Shen Hai-bo, Gu Zheng-qin, Jian Kang, Qi Juan
Department of Urology, Xinhua Hospital, Shanghai Jiao Tong University School of Medicine, Shanghai, 200092, China.
Tumour Biol. 2013 Jun;34(3):1839-45. doi: 10.1007/s13277-013-0725-z. Epub 2013 Mar 23.
CXCL12/CXCR4 signaling plays important roles in tumor cell metastasis in many types of cancers, and CXCR4 is the key regulator of cell motility in bladder cancer. Emerging evidence suggests that transcription-3 (Stat3) activation is associated with bladder cancer cell growth and survival, while the relationship between CXCL12/CXCR4 signal and Stat3 activation remains unclear. In this study, expression analysis of bladder cancer and adjacent normal tissues showed that higher CXCR4 expression was associated with Stat3 phosphorylation. CXCR4 knockdown in bladder cancer T24 cells impaired CXCL12-induced cell invasion and Stat3 activation. Furthermore, blocking Stat3 activity with the chemical inhibitor Stattic inhibited CXCL12-triggered Stat3 phosphorylation and cell invasion in T24 cells, suggesting that Stat3 activation is required for CXCL12 function in the mobility of bladder cancer. Taken together, CXCR4 is necessary for CXCL12 signal transduction in bladder cancer, and CXCL12/CXCR4 promotes invasion of bladder cancer cells through activation of Stat3 transcriptional activity.

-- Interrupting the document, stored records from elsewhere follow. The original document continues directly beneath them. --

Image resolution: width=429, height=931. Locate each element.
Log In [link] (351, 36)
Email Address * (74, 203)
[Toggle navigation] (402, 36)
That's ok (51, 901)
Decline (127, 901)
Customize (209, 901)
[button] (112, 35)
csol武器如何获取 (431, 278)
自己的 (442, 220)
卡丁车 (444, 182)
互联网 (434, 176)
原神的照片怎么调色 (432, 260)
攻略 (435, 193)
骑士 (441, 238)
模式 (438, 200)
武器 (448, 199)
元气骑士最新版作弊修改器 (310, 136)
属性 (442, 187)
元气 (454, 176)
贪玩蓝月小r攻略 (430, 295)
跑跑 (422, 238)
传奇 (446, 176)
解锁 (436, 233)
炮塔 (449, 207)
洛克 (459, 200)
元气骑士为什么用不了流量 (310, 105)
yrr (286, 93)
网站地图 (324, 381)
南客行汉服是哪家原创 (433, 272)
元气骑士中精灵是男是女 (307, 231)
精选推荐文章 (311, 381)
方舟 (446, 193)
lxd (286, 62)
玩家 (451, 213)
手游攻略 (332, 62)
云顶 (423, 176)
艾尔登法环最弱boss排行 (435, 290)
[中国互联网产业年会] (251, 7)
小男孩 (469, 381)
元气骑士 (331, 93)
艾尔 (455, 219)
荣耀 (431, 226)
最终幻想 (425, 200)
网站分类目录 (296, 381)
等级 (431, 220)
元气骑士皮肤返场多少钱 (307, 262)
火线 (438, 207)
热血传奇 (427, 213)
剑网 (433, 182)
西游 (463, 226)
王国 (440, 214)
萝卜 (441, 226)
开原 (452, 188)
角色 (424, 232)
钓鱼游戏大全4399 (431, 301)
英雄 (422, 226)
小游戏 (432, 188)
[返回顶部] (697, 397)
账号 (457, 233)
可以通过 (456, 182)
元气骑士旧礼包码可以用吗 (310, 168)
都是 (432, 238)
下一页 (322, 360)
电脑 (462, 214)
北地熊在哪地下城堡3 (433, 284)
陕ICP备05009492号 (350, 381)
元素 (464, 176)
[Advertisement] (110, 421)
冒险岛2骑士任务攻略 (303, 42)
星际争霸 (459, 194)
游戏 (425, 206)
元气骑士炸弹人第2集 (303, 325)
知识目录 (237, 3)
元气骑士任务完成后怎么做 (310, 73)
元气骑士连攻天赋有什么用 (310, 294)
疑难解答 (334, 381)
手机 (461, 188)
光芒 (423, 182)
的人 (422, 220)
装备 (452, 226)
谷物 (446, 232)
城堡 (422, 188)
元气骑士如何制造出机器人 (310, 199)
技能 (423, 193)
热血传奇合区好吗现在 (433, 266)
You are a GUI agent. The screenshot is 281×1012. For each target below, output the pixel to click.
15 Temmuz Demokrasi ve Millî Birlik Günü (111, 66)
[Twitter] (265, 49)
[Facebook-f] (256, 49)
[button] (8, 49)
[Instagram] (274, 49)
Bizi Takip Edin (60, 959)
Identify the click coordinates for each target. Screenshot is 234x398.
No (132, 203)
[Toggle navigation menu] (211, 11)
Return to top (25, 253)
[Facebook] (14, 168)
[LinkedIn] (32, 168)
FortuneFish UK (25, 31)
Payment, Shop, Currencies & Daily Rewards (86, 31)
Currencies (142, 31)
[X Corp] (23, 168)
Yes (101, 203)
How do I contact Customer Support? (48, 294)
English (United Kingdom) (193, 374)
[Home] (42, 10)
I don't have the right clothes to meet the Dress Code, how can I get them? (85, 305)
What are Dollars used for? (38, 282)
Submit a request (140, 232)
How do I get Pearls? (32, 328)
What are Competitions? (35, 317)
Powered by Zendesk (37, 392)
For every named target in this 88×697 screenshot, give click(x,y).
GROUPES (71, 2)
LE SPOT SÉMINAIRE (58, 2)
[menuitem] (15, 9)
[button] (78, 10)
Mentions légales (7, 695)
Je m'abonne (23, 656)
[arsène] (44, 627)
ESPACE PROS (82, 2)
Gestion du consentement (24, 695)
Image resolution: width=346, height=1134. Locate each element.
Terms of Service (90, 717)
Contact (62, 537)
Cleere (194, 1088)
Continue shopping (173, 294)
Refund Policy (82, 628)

CXCL12/CXCR4信号通路在多种癌症的肿瘤细胞转移中发挥重要作用,且CXCR4是膀胱癌中细胞运动的关键调节因子。新出现的证据表明,信号转导与转录激活因子3(Stat3)的激活与膀胱癌细胞的生长和存活相关,而CXCL12/CXCR4信号与Stat3激活之间的关系仍不清楚。在本研究中,对膀胱癌组织和相邻正常组织的表达分析表明,较高的CXCR4表达与Stat3磷酸化相关。在膀胱癌T24细胞中敲低CXCR4会损害CXCL12诱导的细胞侵袭和Stat3激活。此外,用化学抑制剂Stattic阻断Stat3活性可抑制T24细胞中CXCL12触发的Stat3磷酸化和细胞侵袭,这表明Stat3激活是CXCL12在膀胱癌细胞迁移中发挥功能所必需的。综上所述,CXCR4是CXCL12在膀胱癌中信号转导所必需的,且CXCL12/CXCR4通过激活Stat3转录活性促进膀胱癌细胞的侵袭。